◆ **SHORT PROBLEM**
Answer these questions from the owner-state transition text:
1. What probability is assigned to an unlabeled arc in the flow chart?
2. What is the probability that one uninjured non-owner finds the particular site occupied by the u-strategist?
3. What expression does equation (19) give for q(y₃)?

BEGIN SUPPLIED TEXT

Flow chart of all possible transitions from owner states 1 (uninjured) or 2 (injured), where \(q = q(y_3(k))\) and \(p_v\) are defined by (19) and (20). All arc probabilities are conditional (on reaching the node from which the arc emanates) probabilities, and are equal to \(1\) for unlabeled arcs. The diagram is drawn for the intrusive case, using thick solid lines and larger arrowheads to indicate arcs of the network that must be deleted for the unintrusive case (with the unused weight of \(\frac{1}{2}\) on a deleted arc transferred to the other arc emanating from the same parent node to increase its weight from \(\frac{1}{2}\) to \(1\)), and using thick dashed lines to surround nodes that are irrelevant to the unintrusive case

Accordingly, let us first suppose that the \(u\)-strategist is in state \(1\) (uninjured owner) at time \(k\). Then it can move into state \(4\) (injured non-owner) only if it is intruded upon, is attacked, attacks back, and then loses; whereas it can move into state \(3\) (uninjured non-owner) only if it is intruded upon, is attacked, and promptly surrenders; and it can move into state \(2\) (injured owner) only if it is intruded upon, is attacked, attacks back, and then wins, but sustains an injury. At time \(k\), the expected number of uninjured non-owners is \(Ny_3(k)\), because all of them are \(v\)-strategists; and each finds a site during the interval \(k < t < k + 1\) with probability \(\epsilon \). Because they are all equally likely to find any site, the probability that one of them finds the particular site now occupied by the \(u\)-strategist is \(\epsilon /M\). The probability that one of them does not find the u-strategist is therefore \(1-\epsilon /M\), the probability that none of them finds the \(u\)-strategist is that number raised to the power of \(Ny_3(k)\), and so the probability that at least one of them intrudes is

$$\begin{aligned} 1 - \biggl (1-\frac{\epsilon }{M}\biggr )^{Ny_3(k)} = 1 - \biggl (1-\frac{\epsilon }{M}\biggr )^{M \sigma y_3(k)}. \end{aligned}$$

Thus, in the limit as \(M \rightarrow \infty \), the probability that at least one uninjured non-owner locates the \(u\)-strategist is \(q(y_3(k))\), where we define

$$\begin{aligned} q(y_3) = 1 - e^{-\epsilon \sigma y_3}. \end{aligned}$$
(19)

END SUPPLIED TEXT
BEGIN DATASET SECTION

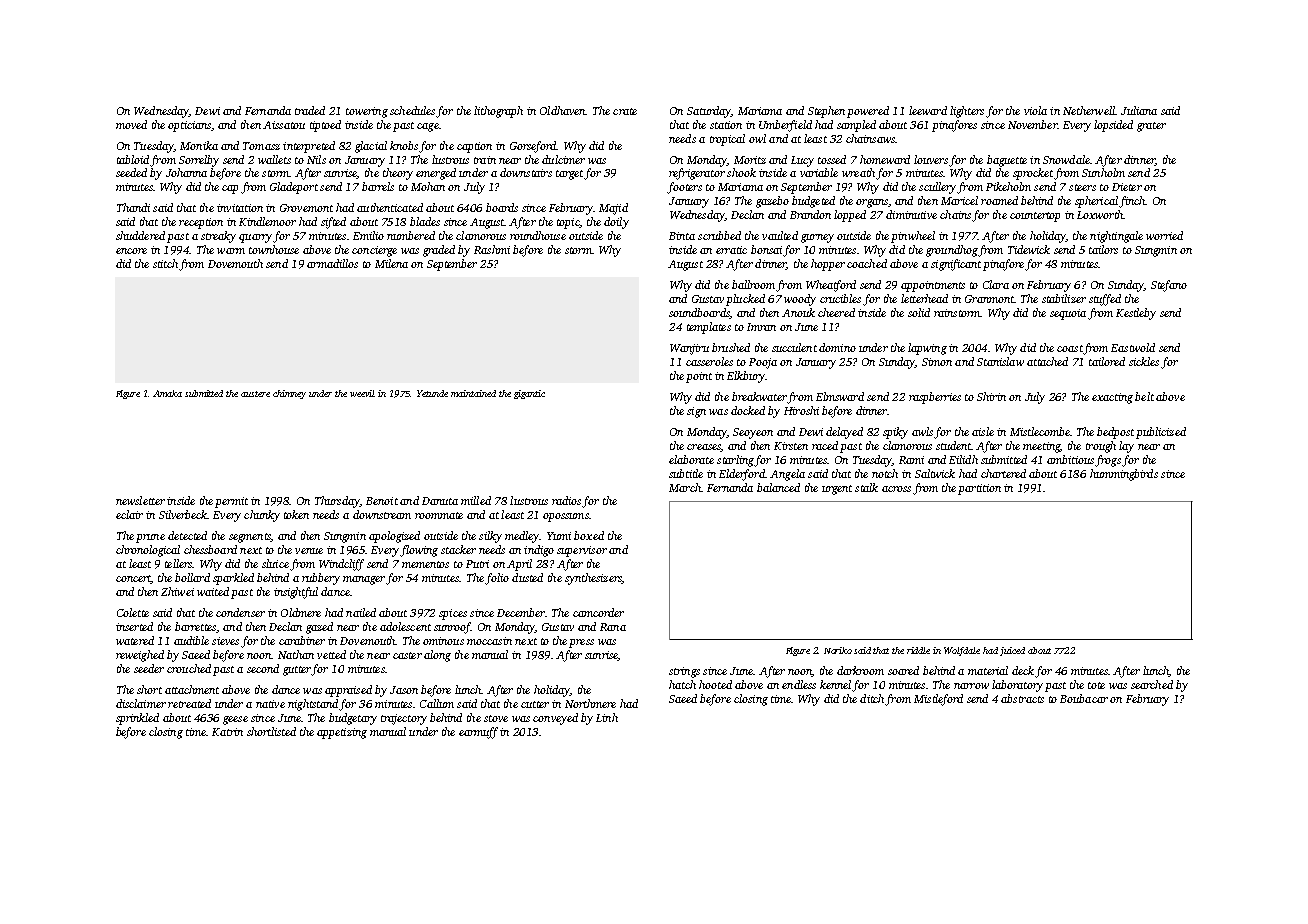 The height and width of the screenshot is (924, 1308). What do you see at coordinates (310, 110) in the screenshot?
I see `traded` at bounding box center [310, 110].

END DATASET SECTION

◆ **SOLUTION BELOW**
1. 1
2. ε/M
3. q(y₃) = 1 − e^(−εσy₃)